In children and adolescents 20 years old or less, by contrast, the most common malignancies are blood cancers. Leukemias account for about 30 percent of all pediatric cancers, and lymphomas make up another 8 percent. The most common solid childhood cancers are brain and central nervous system tumors, which account for about 26 percent. Other childhood solid tumors include neuroblastoma, Wilms tumor, rhabdomyosarcoma, retinoblastoma, and bone cancer.
Adults, of course, do develop blood cancers such as leukemias, Hodgkin lymphoma and non-Hodgkin lymphomas, but they are less common than the leading solid tumor cancers.
In adult men, prostate cancer is the leading malignancy, followed by lung and colorectal cancer. Breast cancer is the leading cancer for women in the United States, followed by lung and then colorectal cancer.
Why the Differences?
Childhood cancers are often the result of DNA mutations that take place early in life, sometimes even before birth. Unlike many adult cancers, cancers in children aren’t strongly linked to lifestyle or environmental risk factors, such as overweight and obesity, unhealthy diets, insufficient exercise, and habits like smoking and drinking alcohol. It often takes many years of exposures to these factors to trigger the appearance of a cancer.

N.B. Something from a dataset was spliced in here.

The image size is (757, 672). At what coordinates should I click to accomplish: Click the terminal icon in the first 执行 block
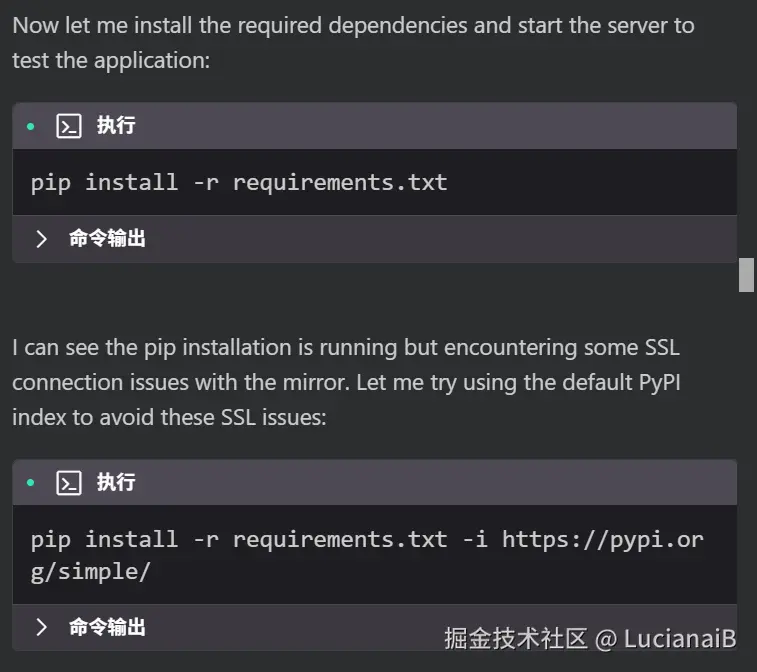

“The vast majority of cancers in adults are carcinomas, which are clearly linked to carcinogens and exposures such as sunlight (in melanoma). Kids almost never get these,” says Katherine Janeway, MD, a pediatric hematologist-oncologist at Dana-Farber/Boston Children’s Cancer and Blood Disorders Center.
There are a small number of known risk factors for childhood leukemia, but, unlike with adults, there are no lifestyle or behavioral changes that can be made in an effort to prevent the cancer.
Most leukemias aren’t linked to any known genetic causes, but there are some genetic factors that increase the risk. But having a parent who develops leukemia as an adult does not seem to raise a child’s risk of leukemia.
Some inherited disorders increase a child’s risk of leukemia, including Down syndrome (trisomy 21) and Li-Fraumeni syndrome. Inherited immune system deficiencies may also raise the risk of leukemia; such conditions include ataxia-telangiectasia, Wiskott-Aldrich syndrome, Bloom syndrome, and Schwachman-Diamond syndrome. Bone marrow failure disorders also increase the risk of leukemia; another risk factor is being treated for a different cancer with certain chemotherapy agents.